Task to complete :: Below is a listing; retype exactly the lines between the one containing "Click magnifier icon" and the one containing "The height and", inclusive, minus the pictures.

Task material ::

============================================================

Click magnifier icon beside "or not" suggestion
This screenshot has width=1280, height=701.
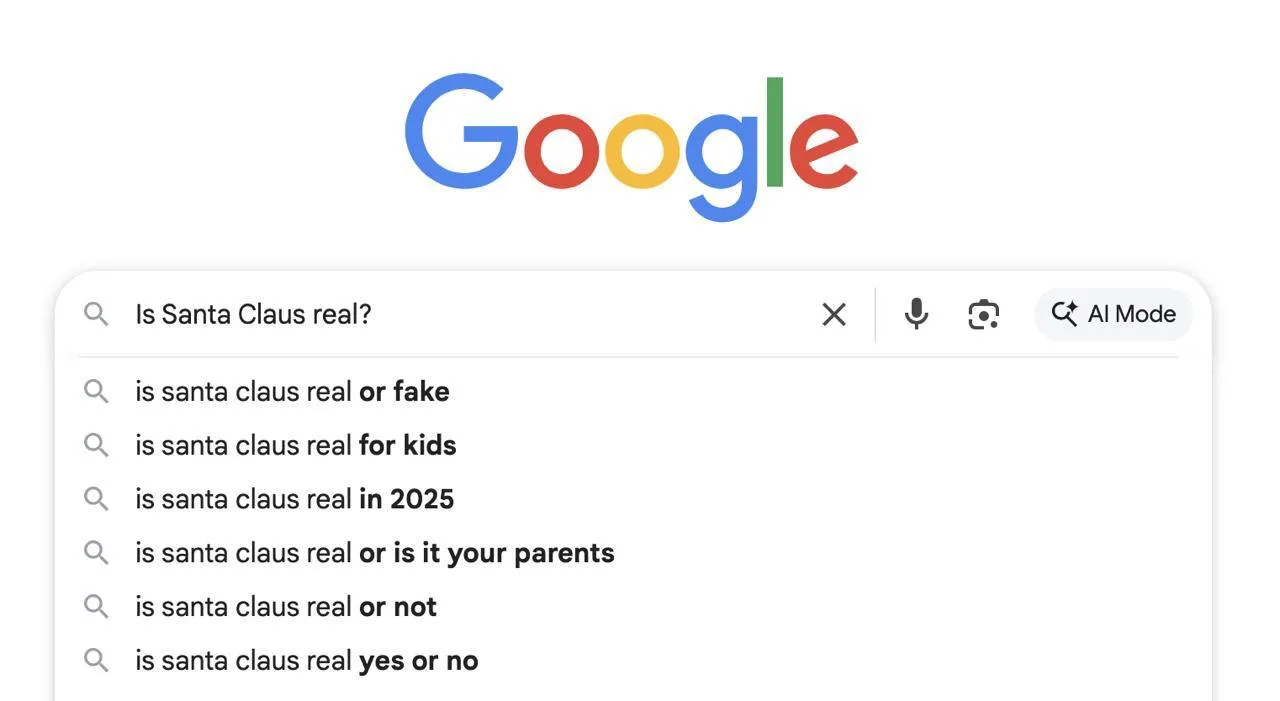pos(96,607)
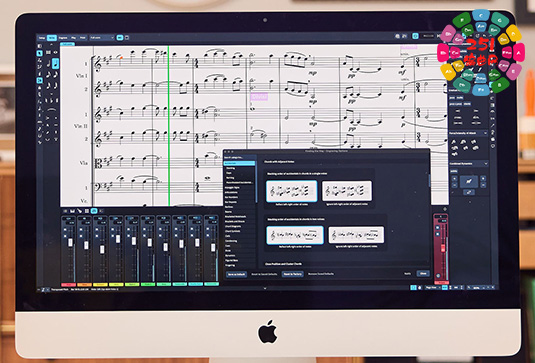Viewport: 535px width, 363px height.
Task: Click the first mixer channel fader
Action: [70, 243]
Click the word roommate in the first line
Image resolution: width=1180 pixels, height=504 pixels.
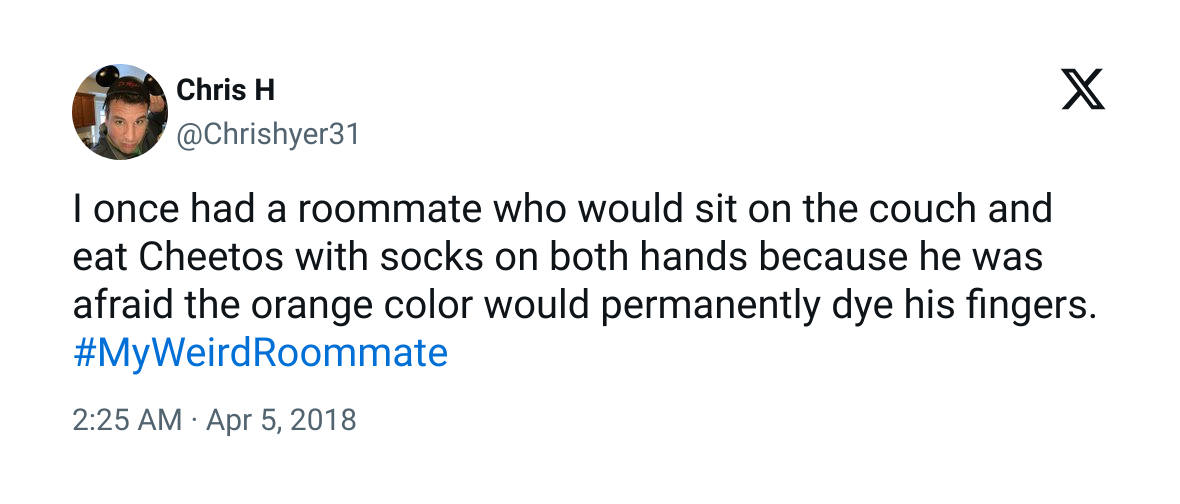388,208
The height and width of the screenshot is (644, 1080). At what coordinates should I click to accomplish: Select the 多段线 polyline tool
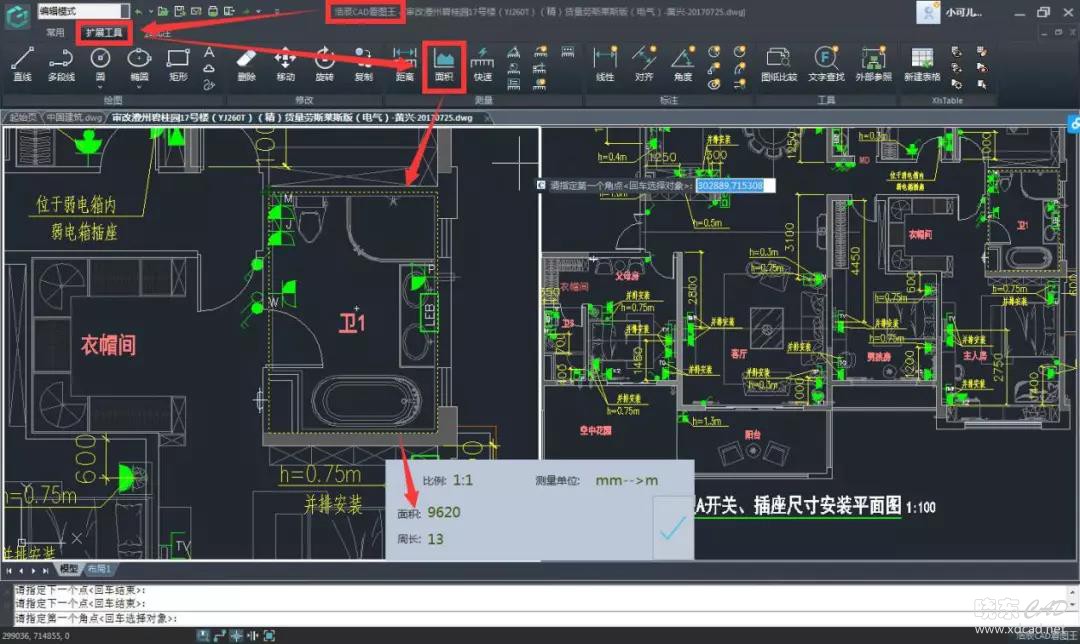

============================================================

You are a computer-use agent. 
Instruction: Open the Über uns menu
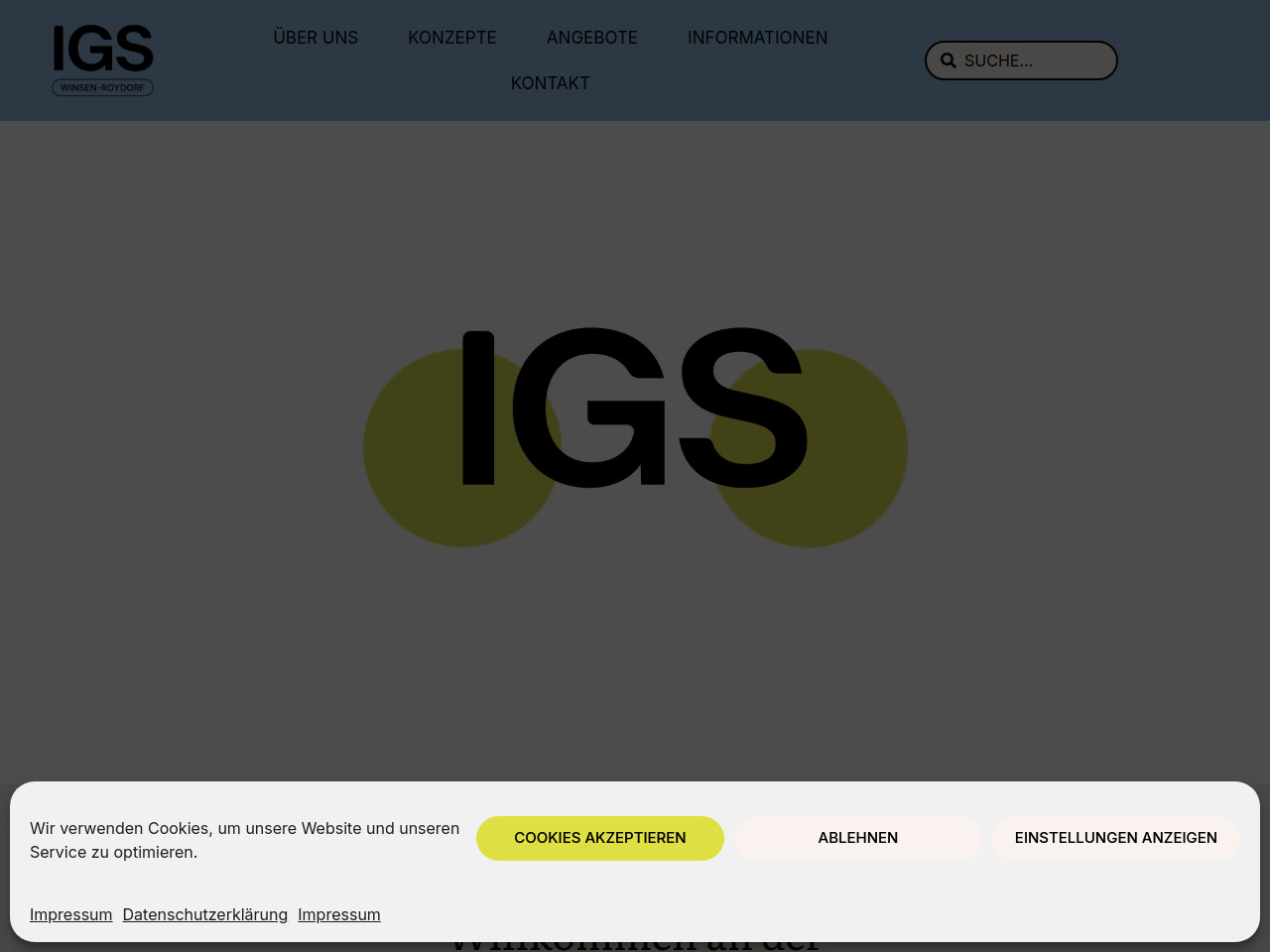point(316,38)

============================================================

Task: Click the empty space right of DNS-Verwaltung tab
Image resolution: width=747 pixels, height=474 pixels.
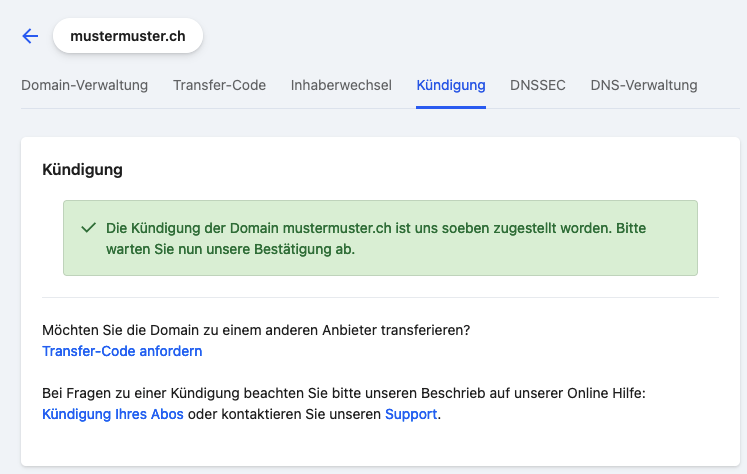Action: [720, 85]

============================================================

Response to this exercise ::
Click magnifier icon beside "or not" suggestion
This screenshot has width=1280, height=701.
pos(96,607)
Viewport: 535px width, 363px height.
Task: Click the first mixer channel fader
Action: [70, 243]
Click the word roommate in the first line
Image resolution: width=1180 pixels, height=504 pixels.
388,208
The height and width of the screenshot is (644, 1080). At what coordinates should I click to accomplish: Select the 多段线 polyline tool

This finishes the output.